Problem description: Rewrite the listing from the line with "1568x645 pixels." to the line with "tap(847, 87)", switching "Instruction" to "Task" and leaving everything else the same. Give back only those lines.

Provided records:
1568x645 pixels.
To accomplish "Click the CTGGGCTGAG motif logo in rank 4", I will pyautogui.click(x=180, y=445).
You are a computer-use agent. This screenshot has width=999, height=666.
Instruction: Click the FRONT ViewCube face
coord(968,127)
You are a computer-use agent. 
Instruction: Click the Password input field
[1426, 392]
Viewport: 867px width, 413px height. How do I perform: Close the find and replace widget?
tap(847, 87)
---
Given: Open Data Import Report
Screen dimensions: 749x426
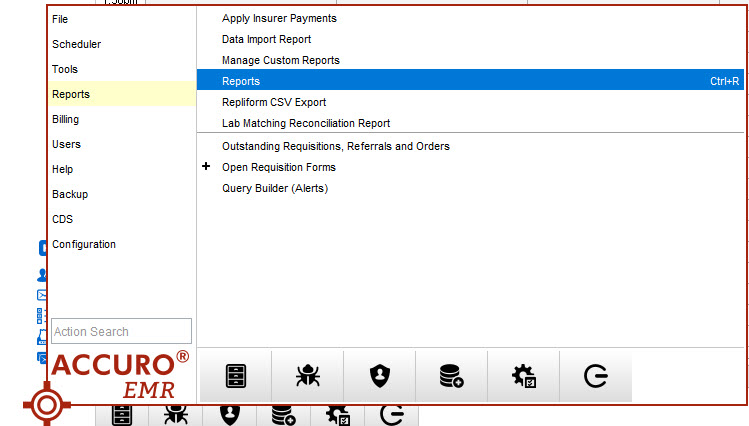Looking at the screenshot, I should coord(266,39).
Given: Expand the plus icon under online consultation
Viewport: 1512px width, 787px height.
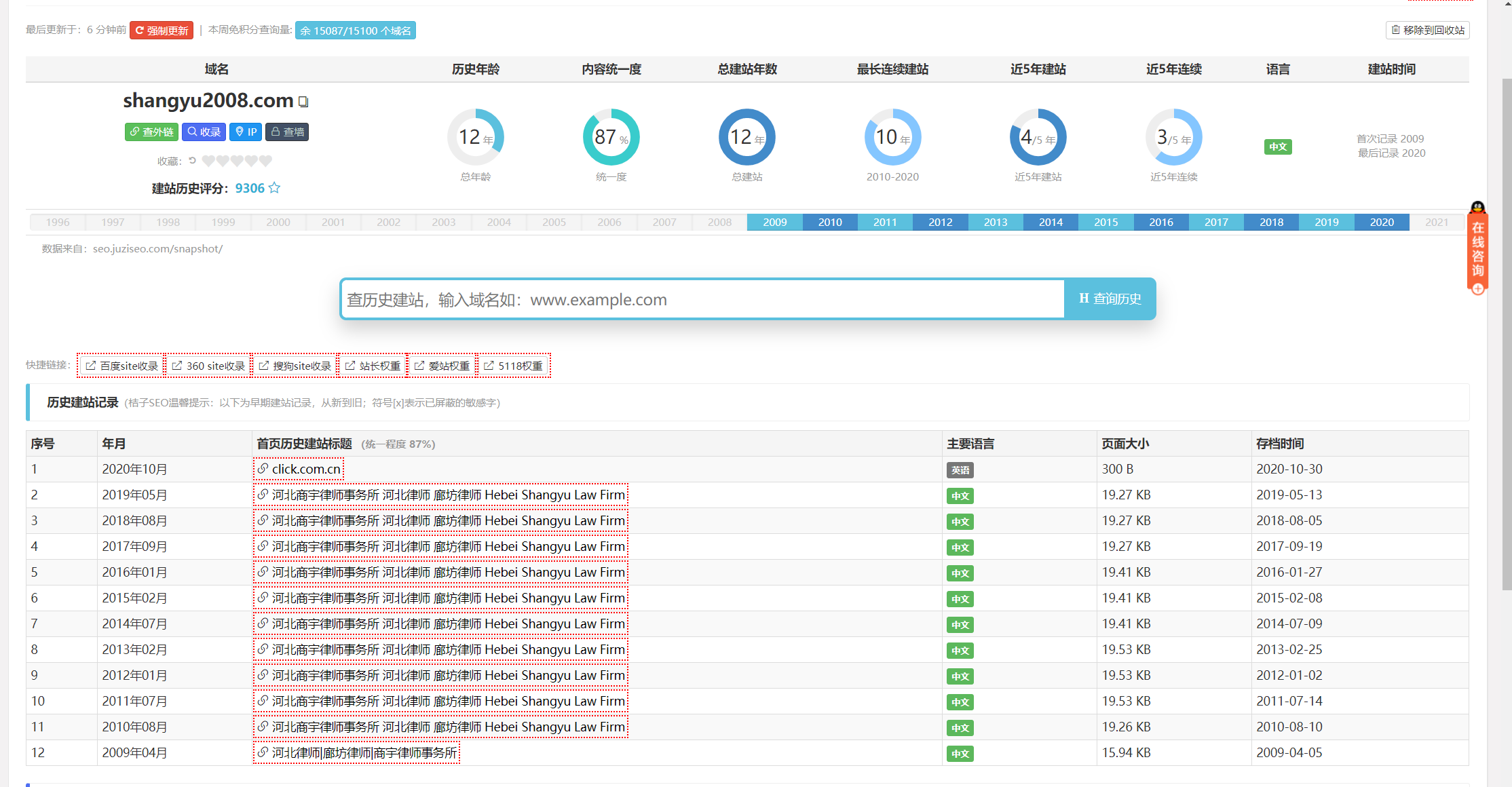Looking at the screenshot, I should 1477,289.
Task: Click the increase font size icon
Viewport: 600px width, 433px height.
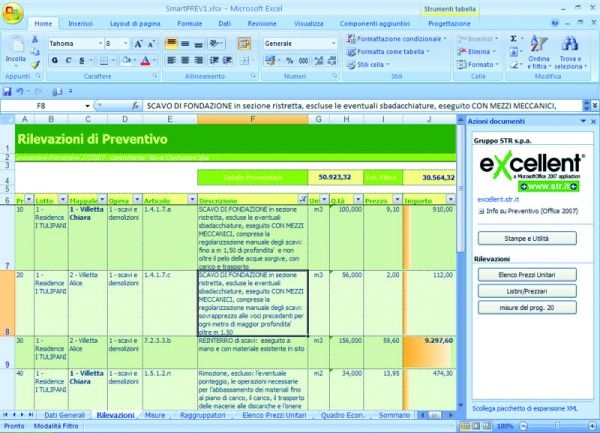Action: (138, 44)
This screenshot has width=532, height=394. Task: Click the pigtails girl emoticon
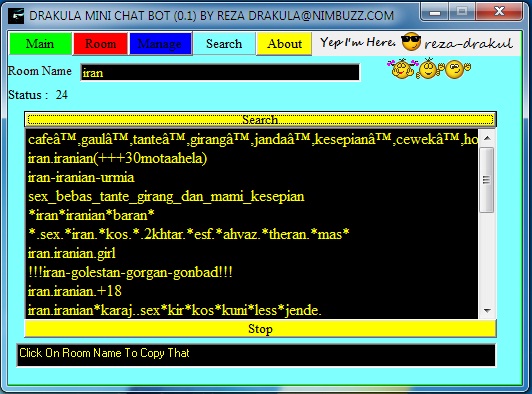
==
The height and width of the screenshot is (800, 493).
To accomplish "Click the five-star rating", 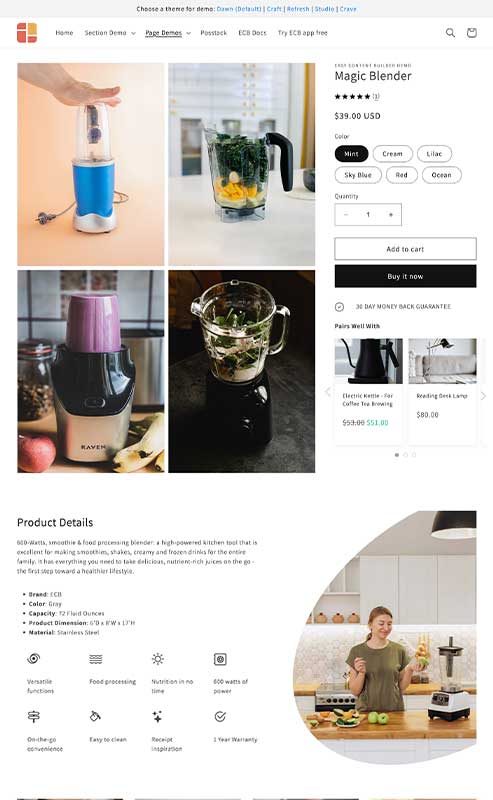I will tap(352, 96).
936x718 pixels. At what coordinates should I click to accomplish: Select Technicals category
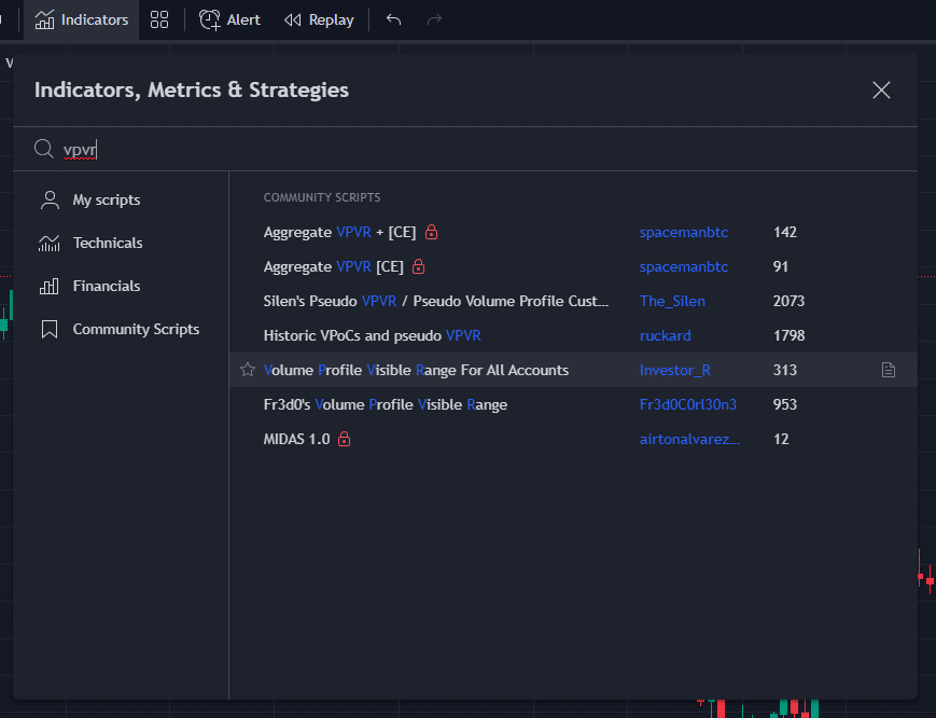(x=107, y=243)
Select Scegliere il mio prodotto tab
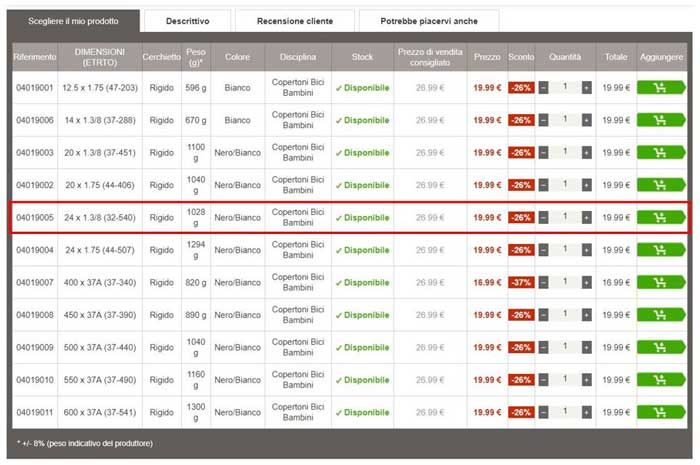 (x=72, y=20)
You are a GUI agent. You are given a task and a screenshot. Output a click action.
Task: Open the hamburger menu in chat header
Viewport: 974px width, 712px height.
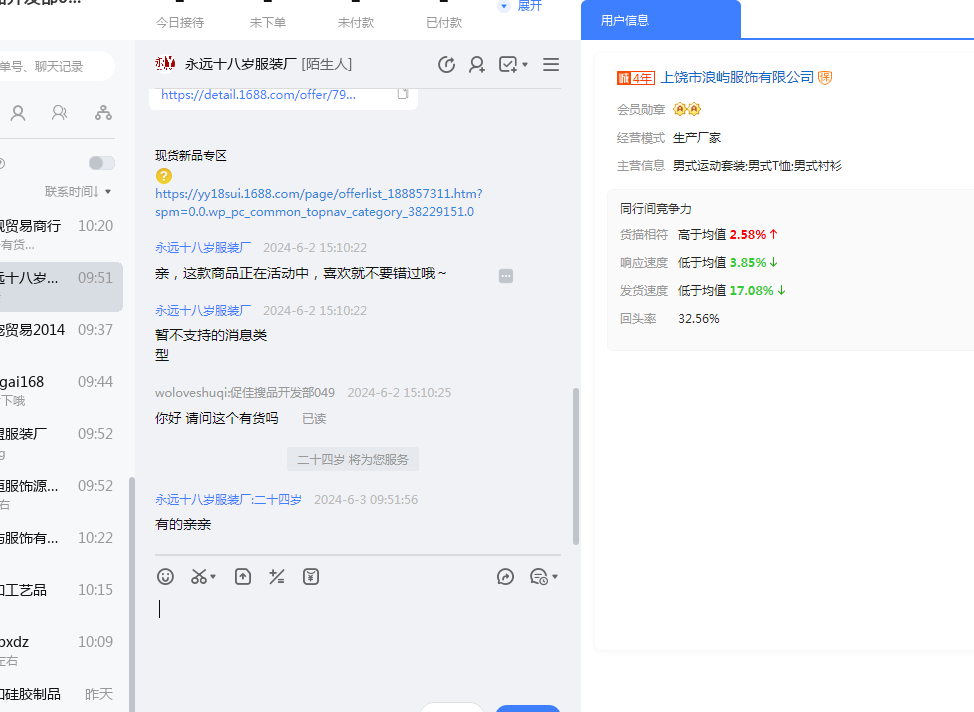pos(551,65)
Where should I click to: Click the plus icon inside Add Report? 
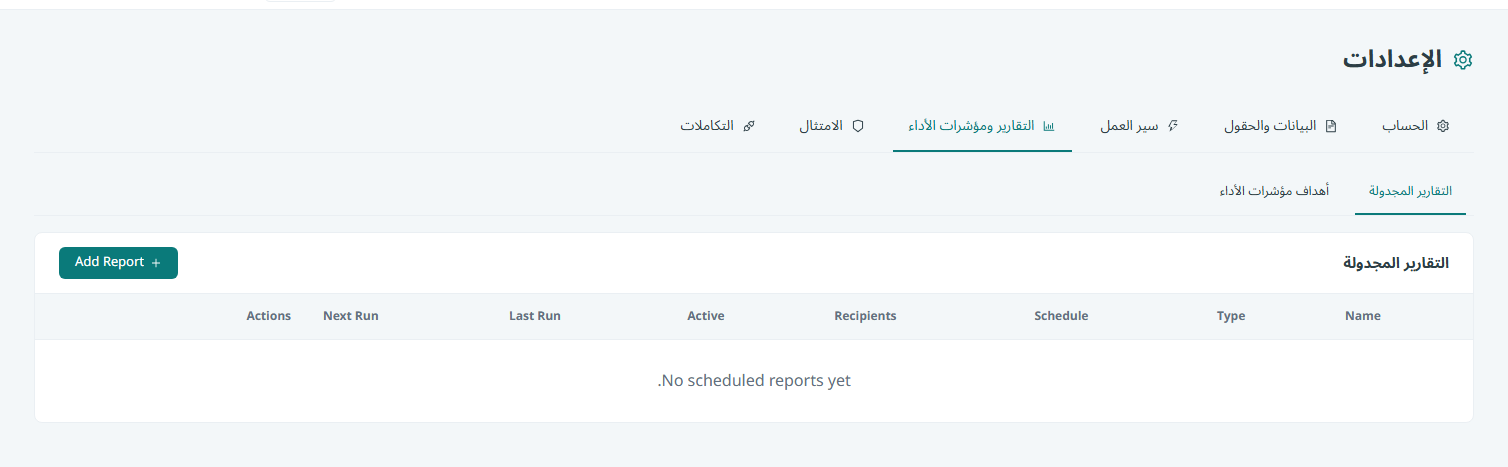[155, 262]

Completed task:
1568x645 pixels.
To accomplish "Click the CTGGGCTGAG motif logo in rank 4", I will pyautogui.click(x=180, y=445).
You are a computer-use agent. This screenshot has width=999, height=666.
Task: Click the FRONT ViewCube face
coord(968,127)
You are a computer-use agent. 
Task: Click the Password input field
[1426, 392]
Viewport: 867px width, 413px height. How do I perform: Close the find and replace widget?
tap(847, 87)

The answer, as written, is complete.